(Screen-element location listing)
------------------------------------------------

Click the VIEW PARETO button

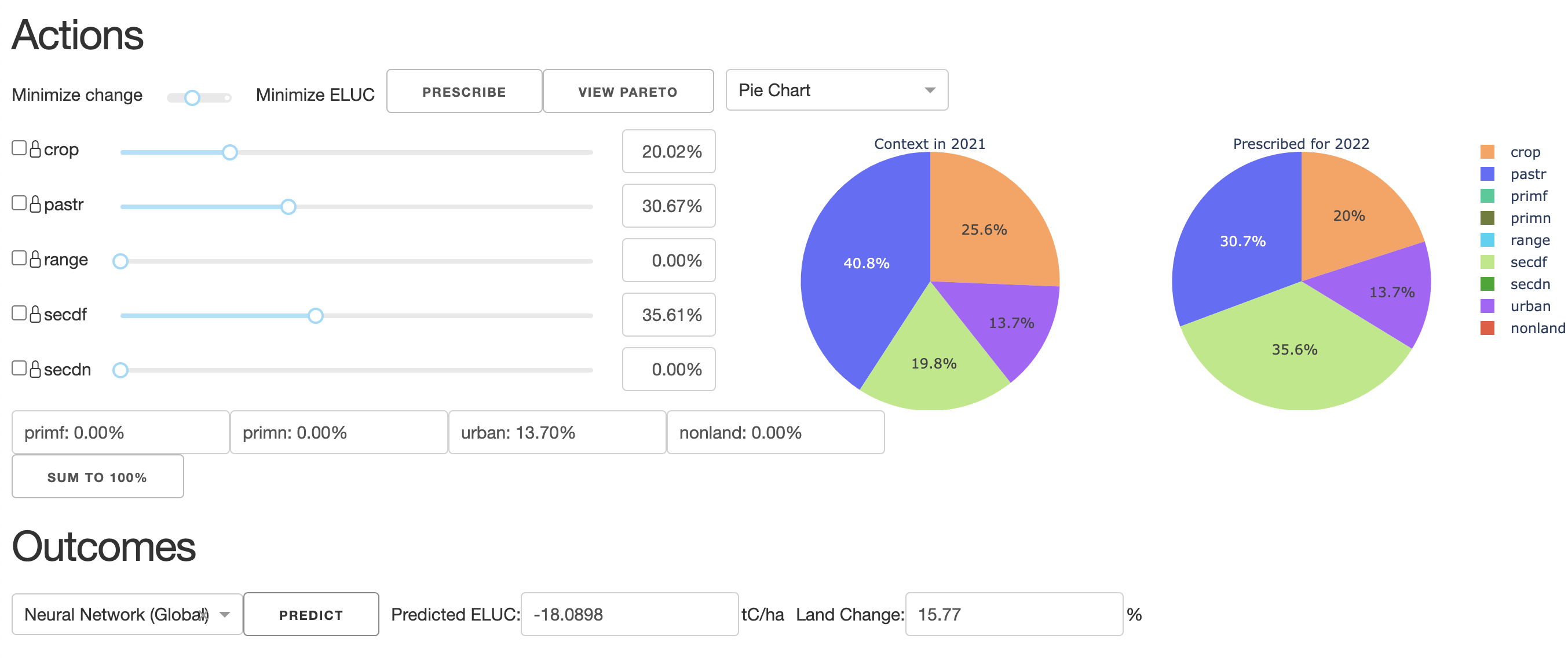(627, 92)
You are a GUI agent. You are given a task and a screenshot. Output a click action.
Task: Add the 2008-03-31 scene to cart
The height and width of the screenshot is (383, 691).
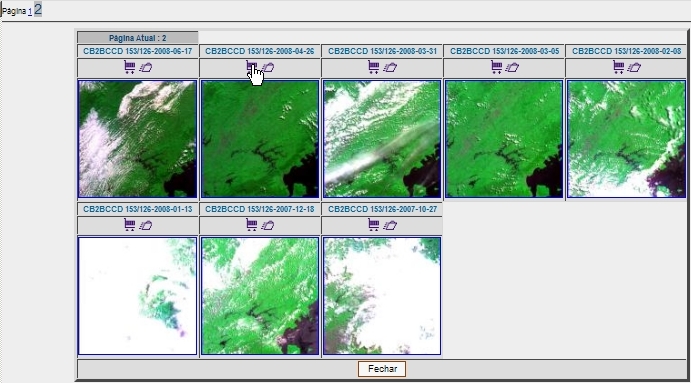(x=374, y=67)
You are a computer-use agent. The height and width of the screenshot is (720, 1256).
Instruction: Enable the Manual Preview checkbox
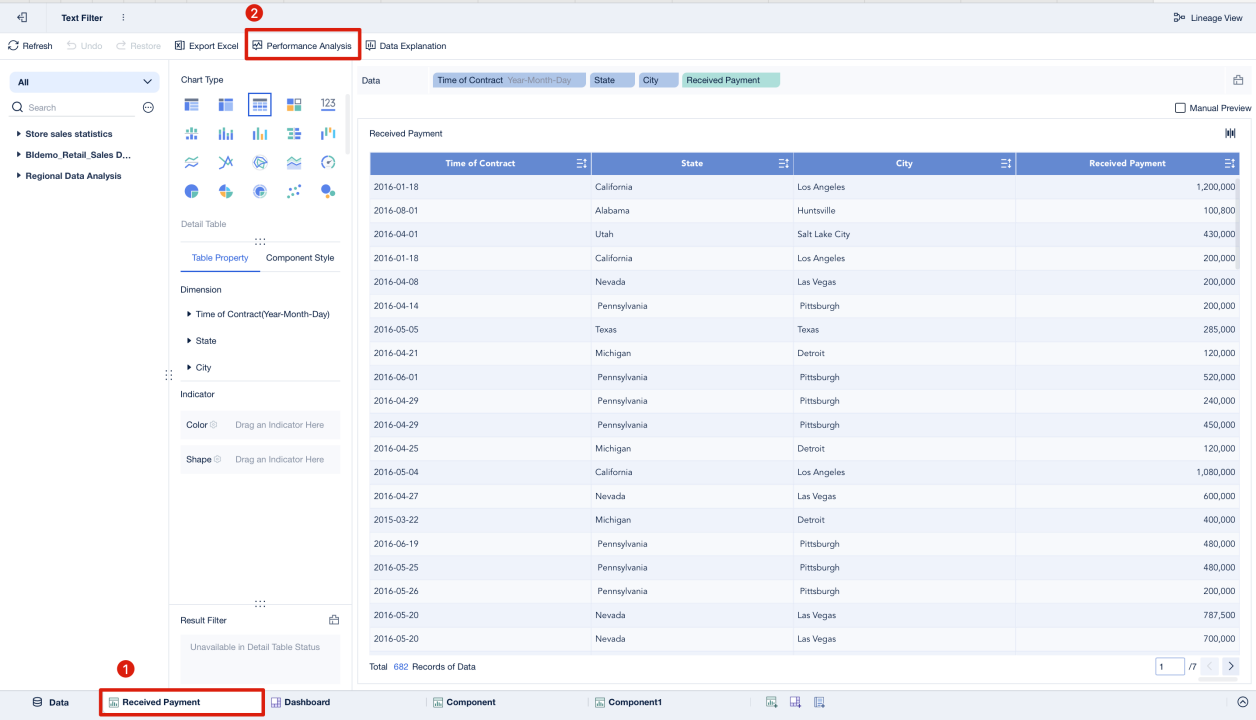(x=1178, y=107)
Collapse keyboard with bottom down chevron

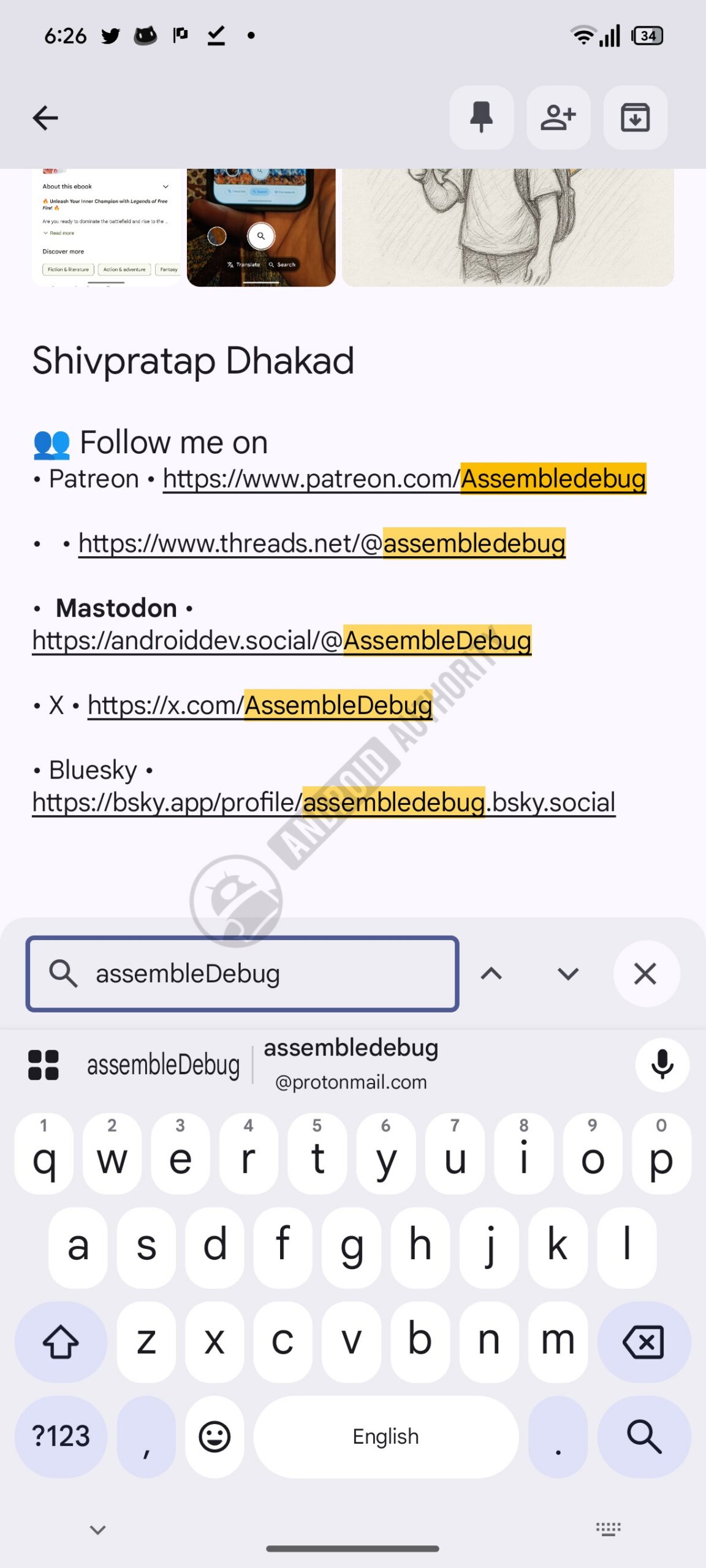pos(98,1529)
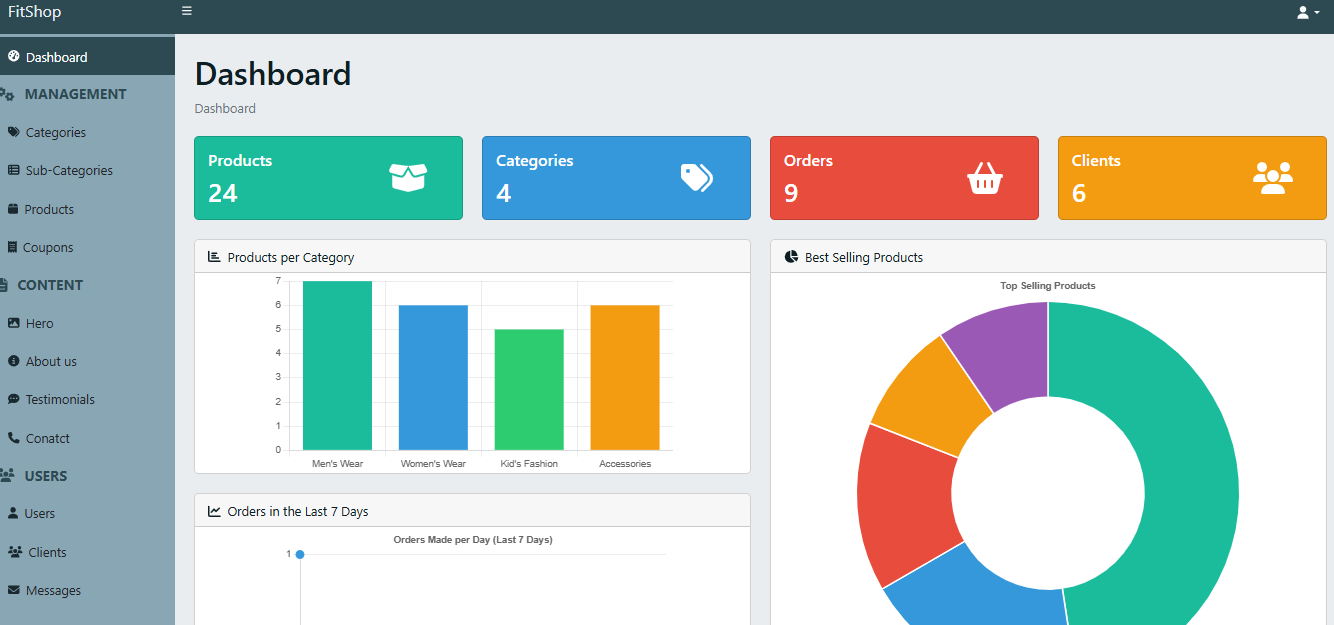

------------------------------------------------

▸ **What needs to be done**:
Reproduce the text of the listing above verbatim, from start to finish, leaving out the pictures.

▸ **Task answer**:
Click the VIEW PARETO button

(627, 92)
You are a GUI agent. You are given a task and a screenshot. Output a click action.
Task: Add the 2008-03-31 scene to cart
The height and width of the screenshot is (383, 691).
(x=374, y=67)
You are a computer-use agent. The height and width of the screenshot is (720, 1256).
Instruction: Enable the Manual Preview checkbox
(x=1178, y=107)
Collapse keyboard with bottom down chevron

pos(98,1529)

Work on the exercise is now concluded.